▽

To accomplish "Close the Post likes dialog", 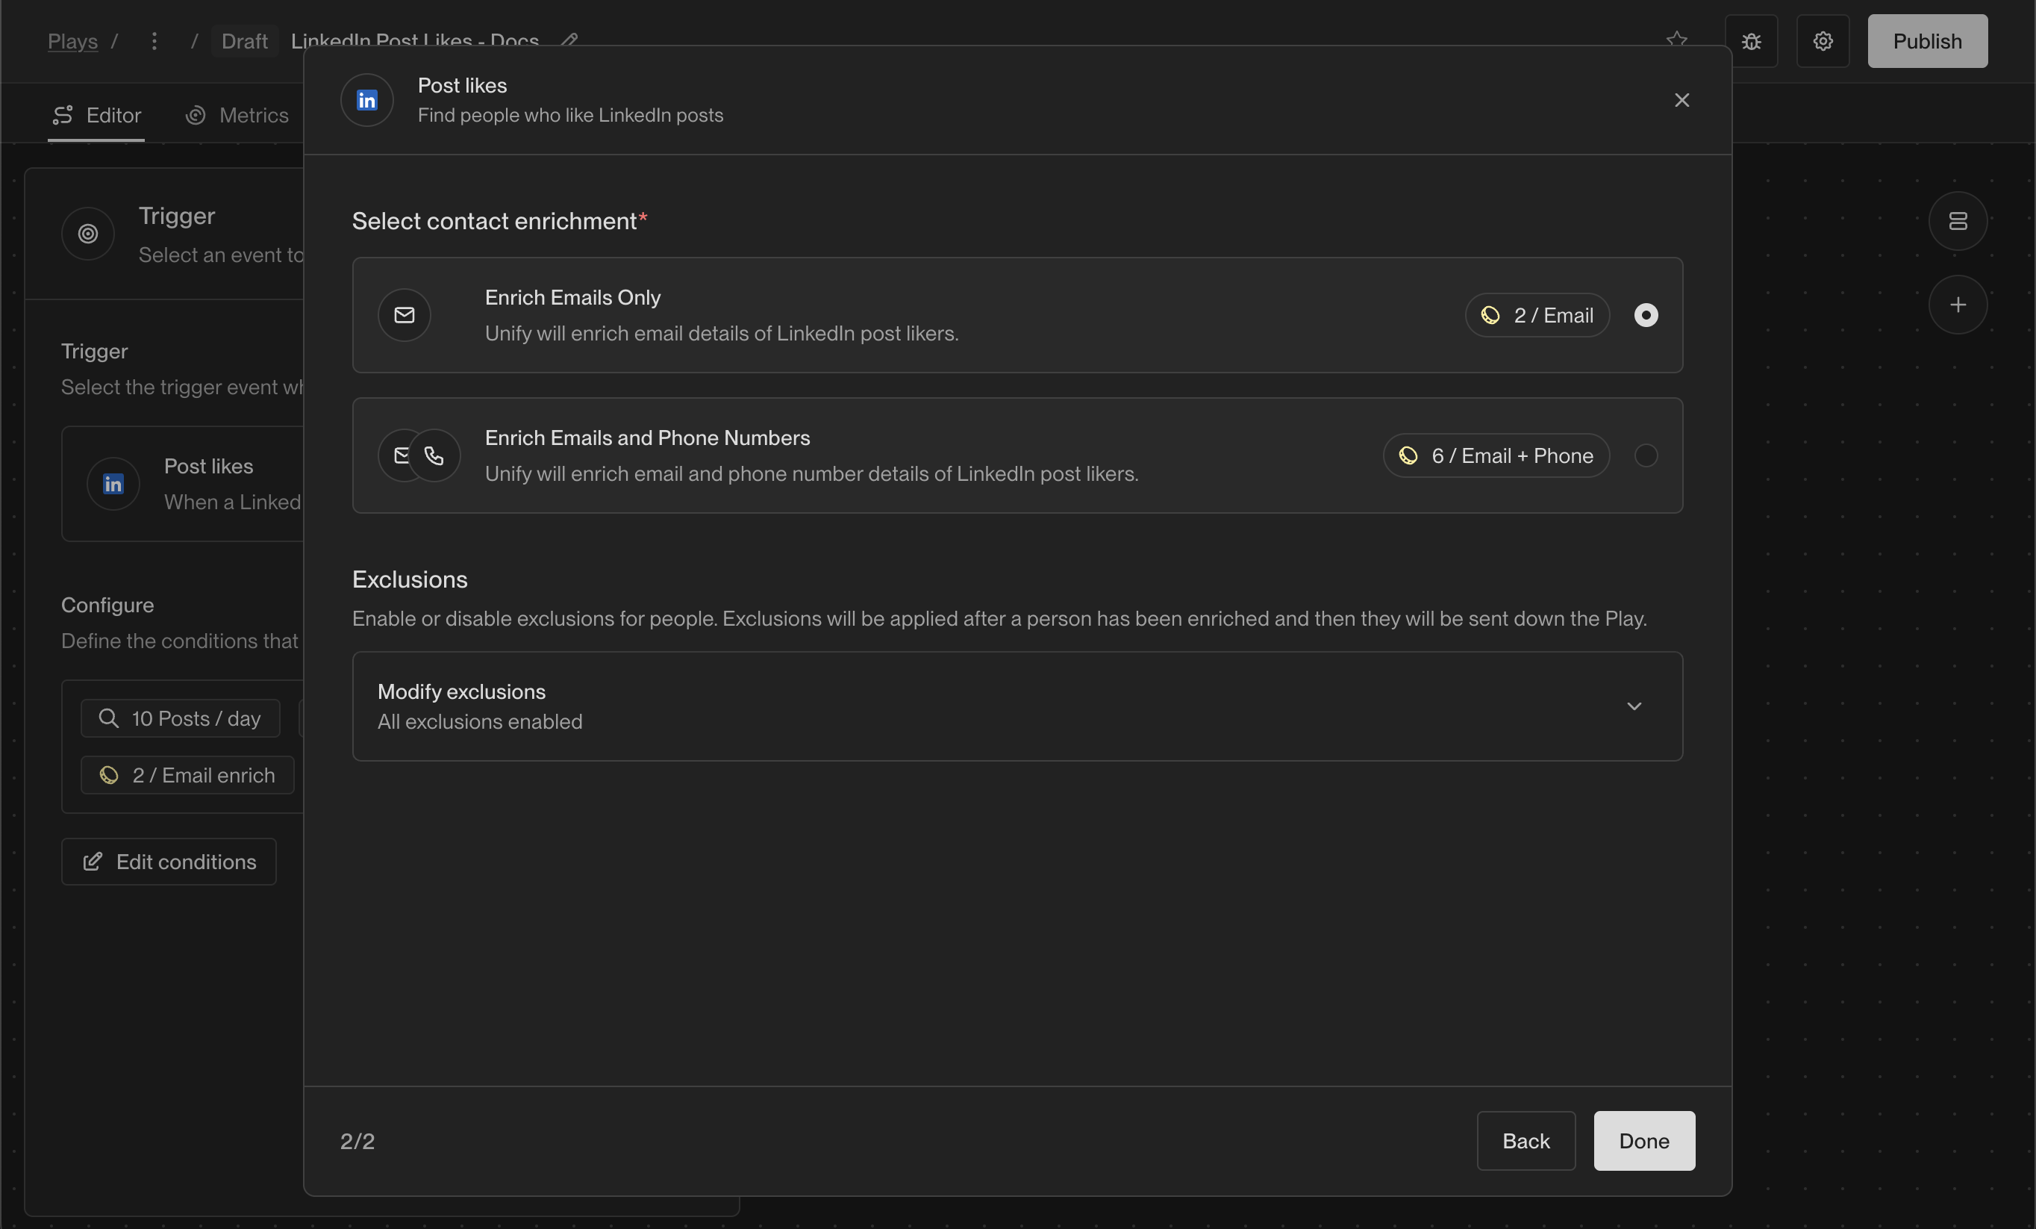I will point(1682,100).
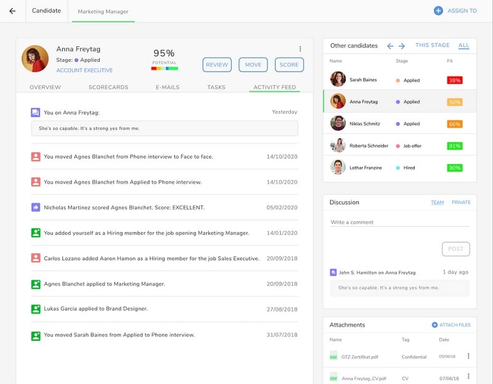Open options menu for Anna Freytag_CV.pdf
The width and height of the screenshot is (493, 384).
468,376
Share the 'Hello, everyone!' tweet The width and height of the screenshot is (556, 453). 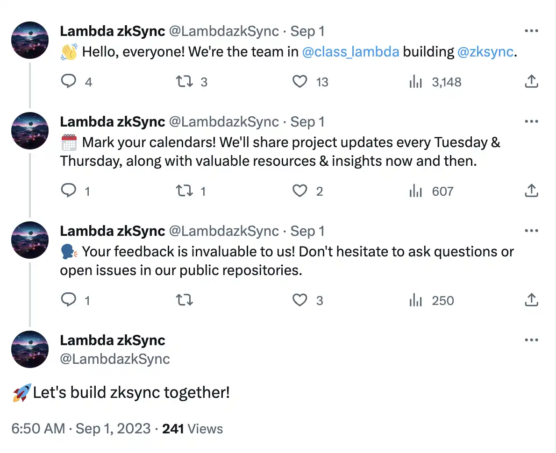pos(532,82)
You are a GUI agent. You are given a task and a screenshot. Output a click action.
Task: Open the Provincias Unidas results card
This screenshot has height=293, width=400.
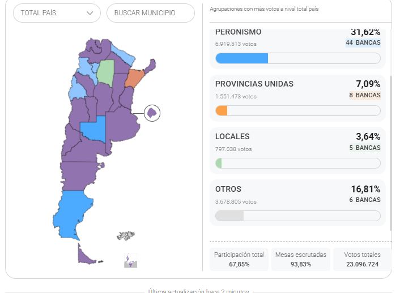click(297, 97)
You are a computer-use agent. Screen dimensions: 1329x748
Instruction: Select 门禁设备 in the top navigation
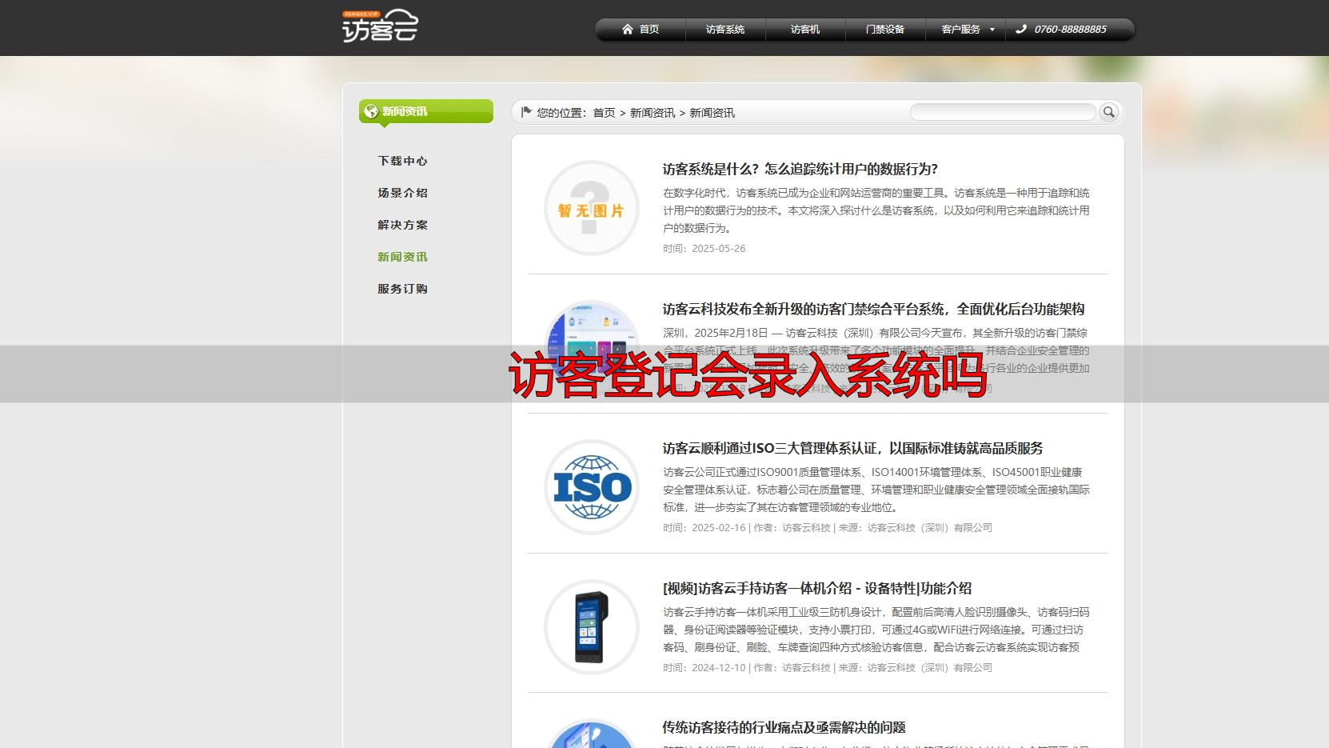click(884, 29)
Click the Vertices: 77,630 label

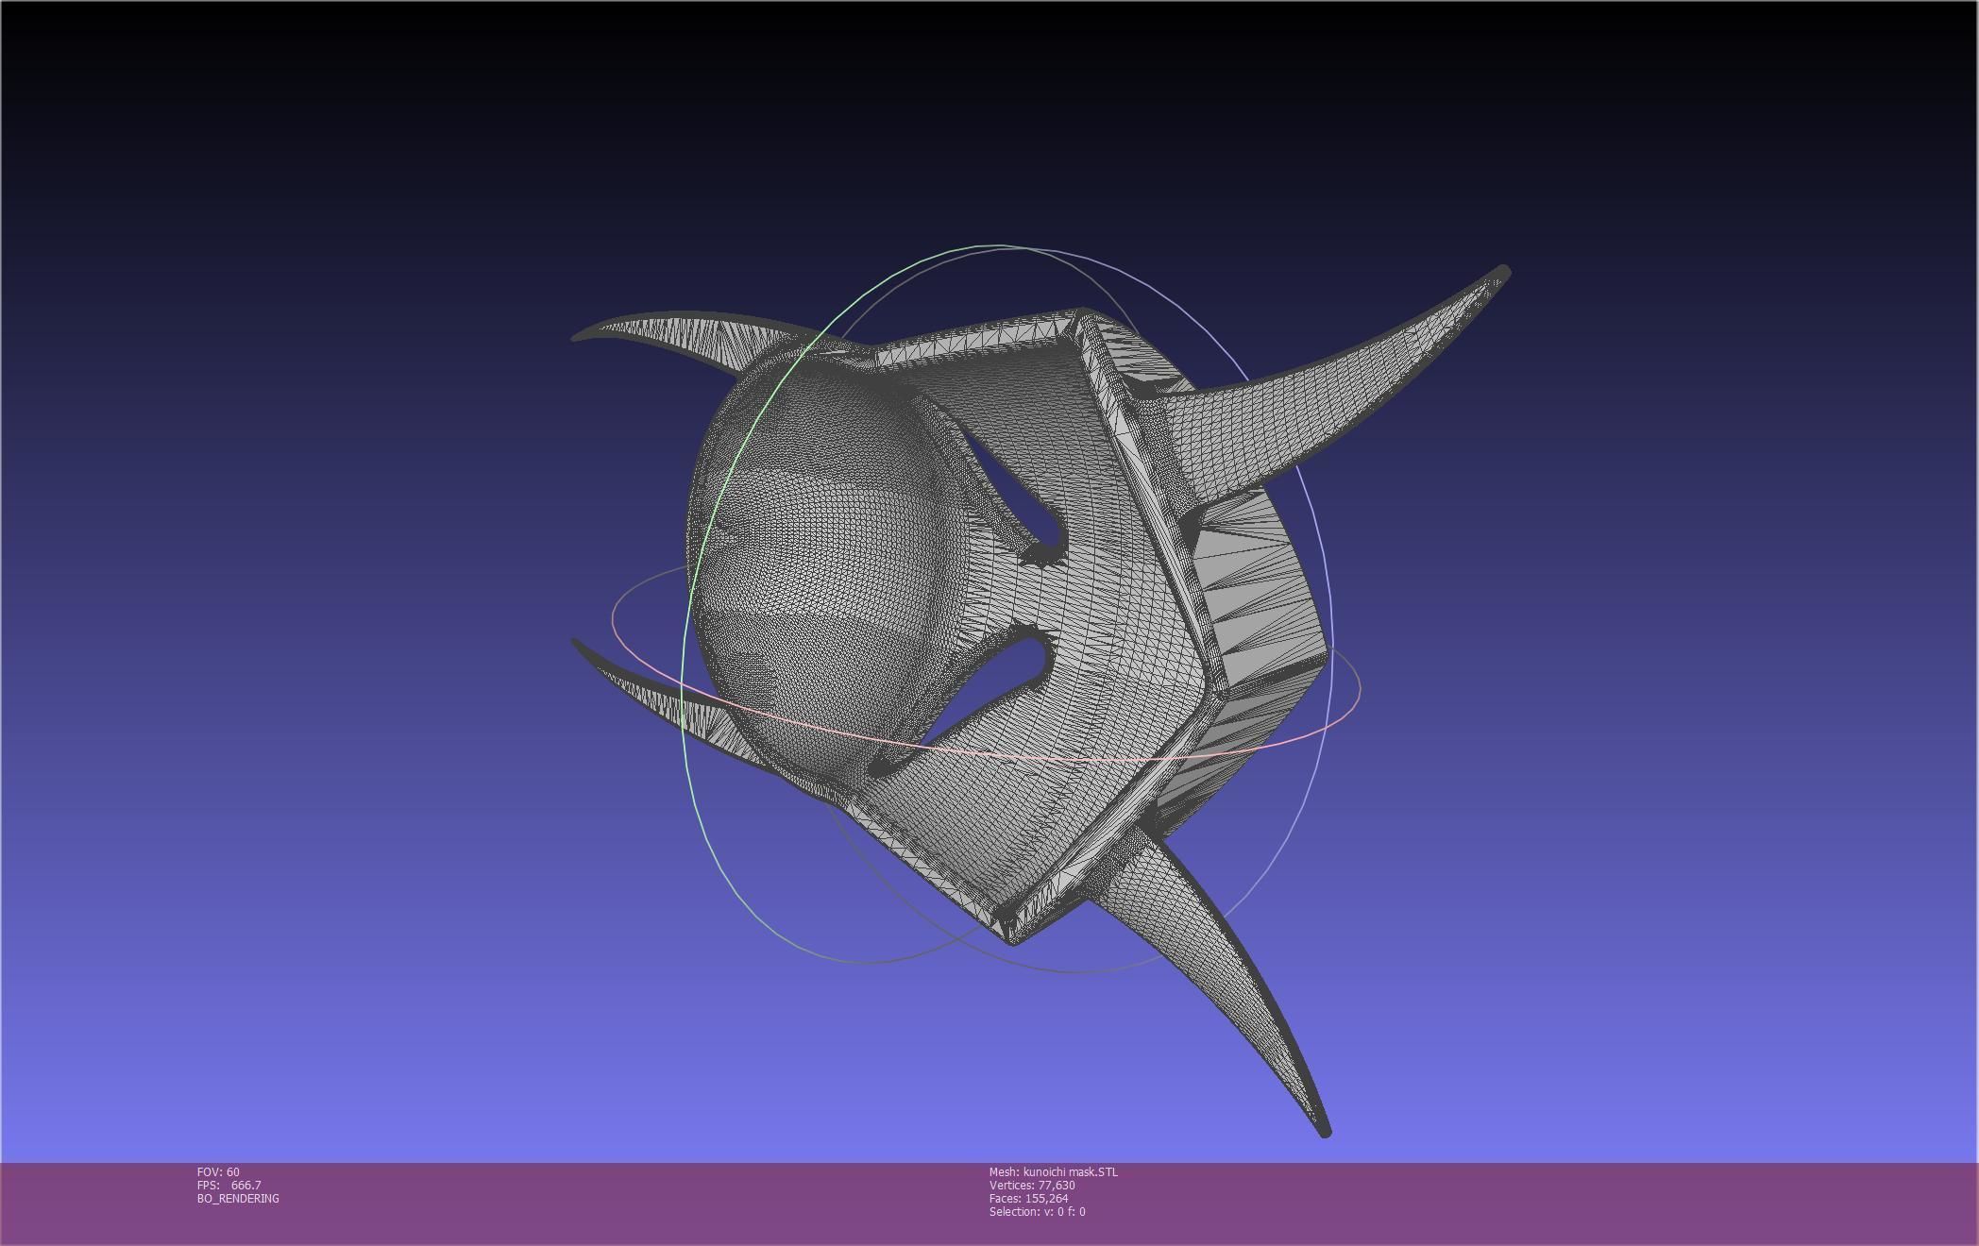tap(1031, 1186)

△

Task requirements => Copy out the items word for word, starting at the line that contains "You are a computer-use" and going through the end of the items. Omit the pictures.

The completed task =>
You are a computer-use agent. Screen dimensions: 1329x748
Instruction: Select 门禁设备 in the top navigation
click(884, 29)
Click the Vertices: 77,630 label

tap(1031, 1186)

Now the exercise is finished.